* **Task brief**
Skip every picture, and copy exactly the lines from the one containing "You are a computer-use agent." to the end of the data.

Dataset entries
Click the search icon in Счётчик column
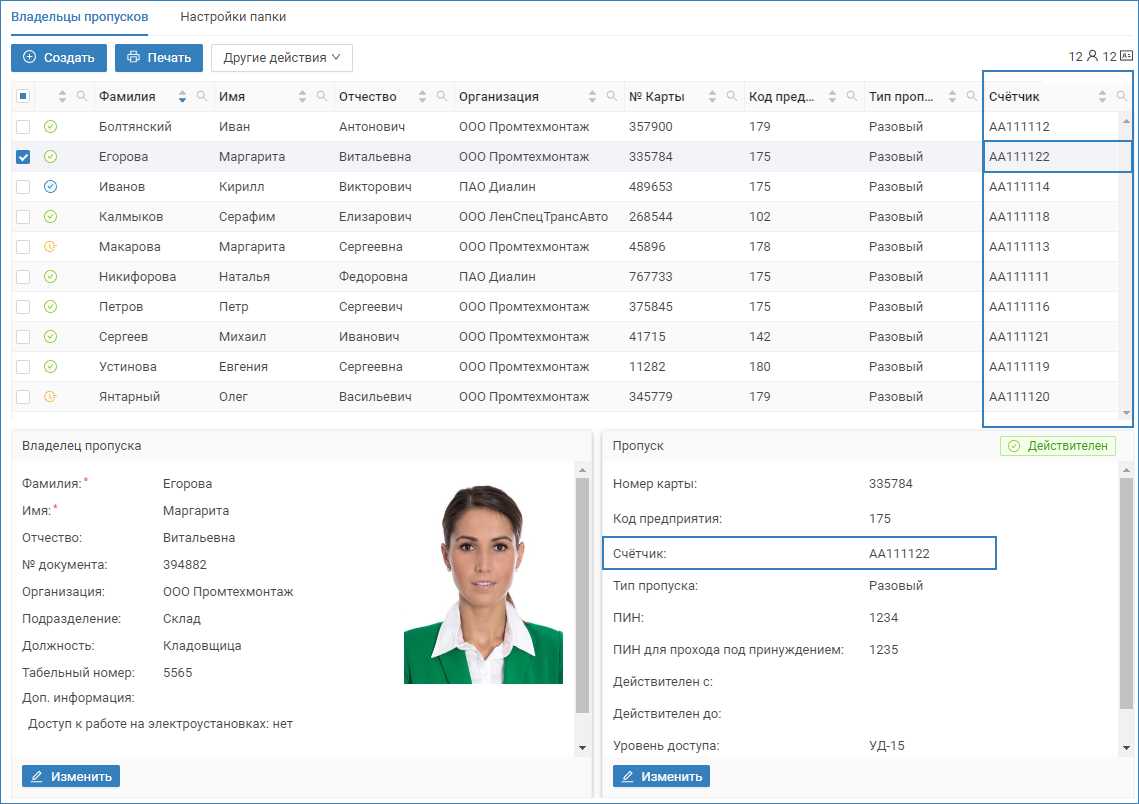1121,97
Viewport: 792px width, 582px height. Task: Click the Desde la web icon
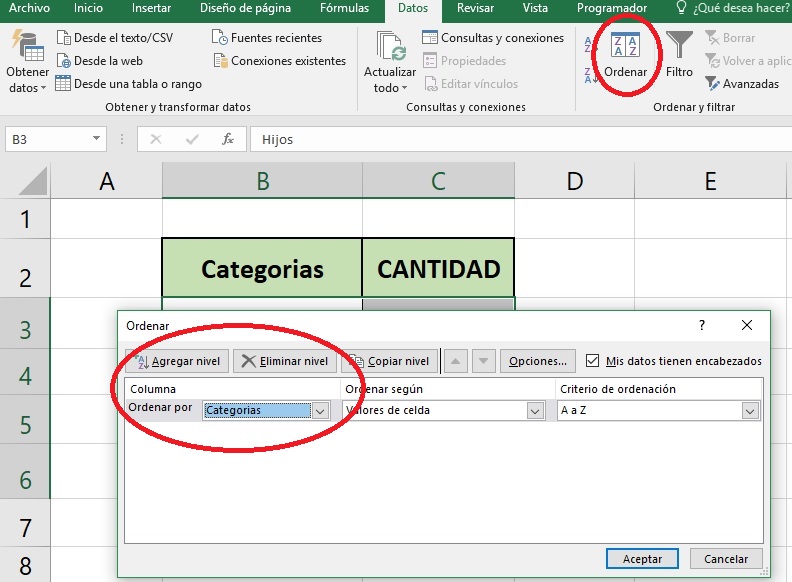(64, 61)
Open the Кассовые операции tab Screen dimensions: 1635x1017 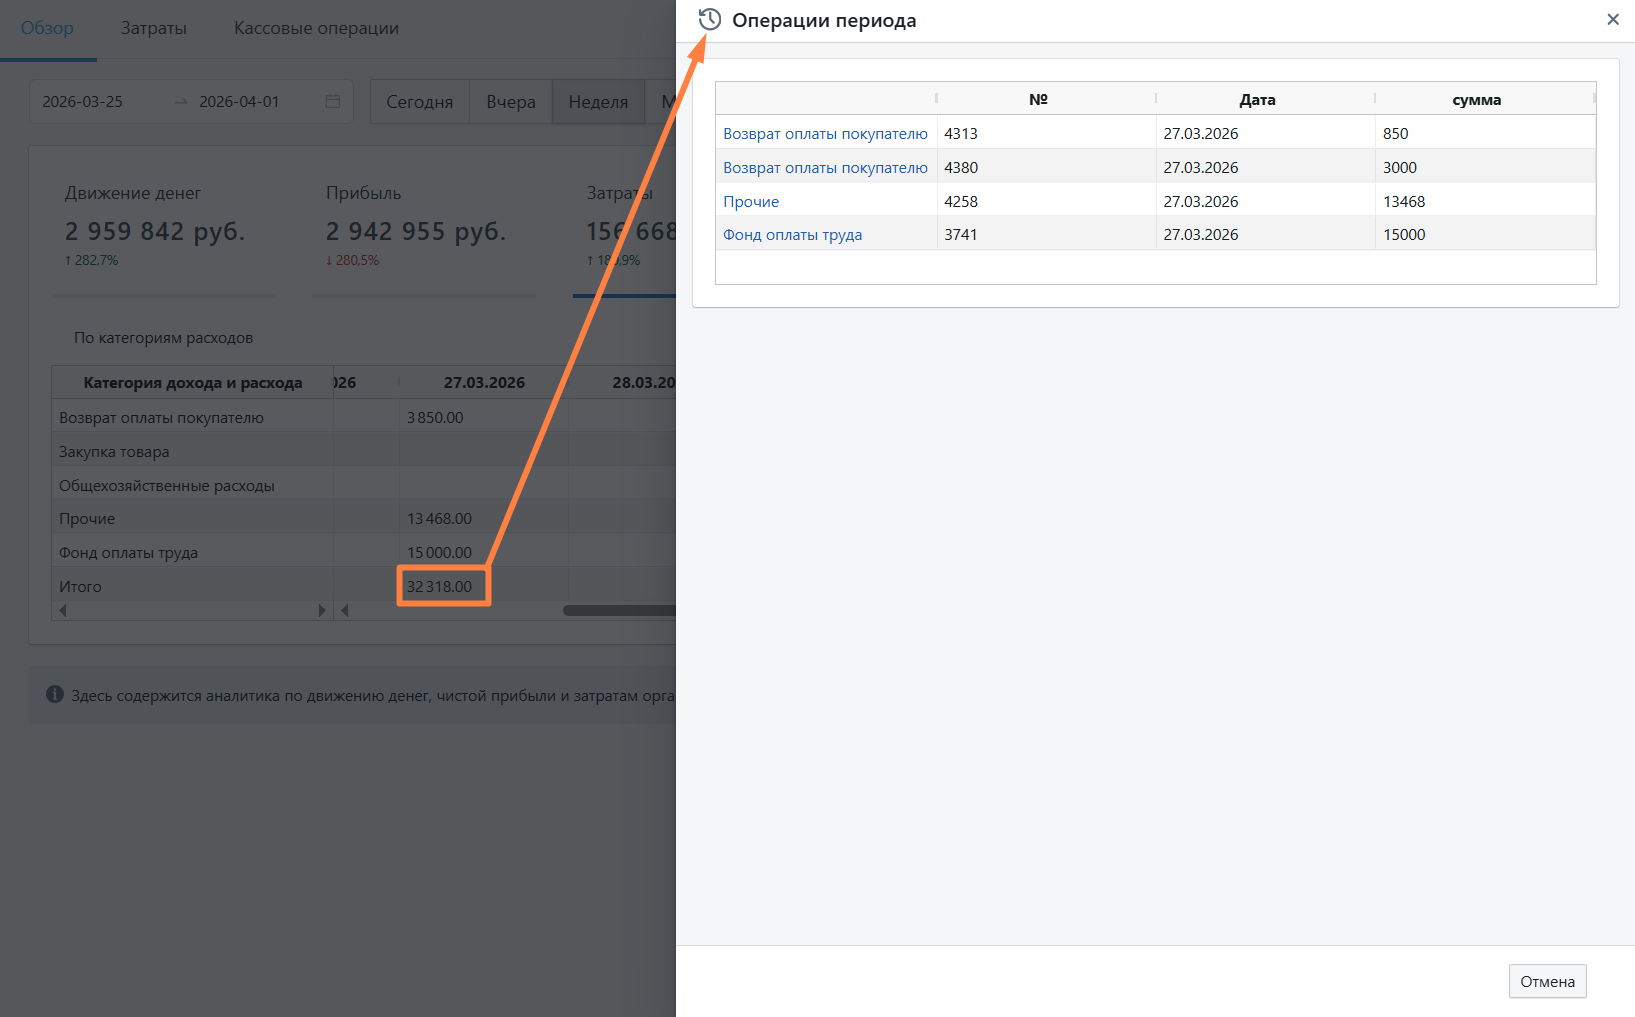point(316,28)
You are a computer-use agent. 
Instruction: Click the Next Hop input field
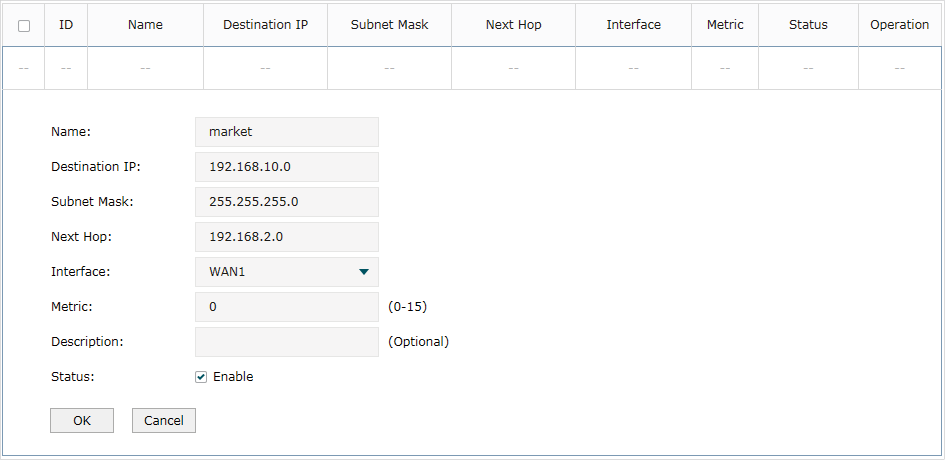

* **Solved problem**
You are a computer-use agent. 
Instruction: Click the Next Hop input field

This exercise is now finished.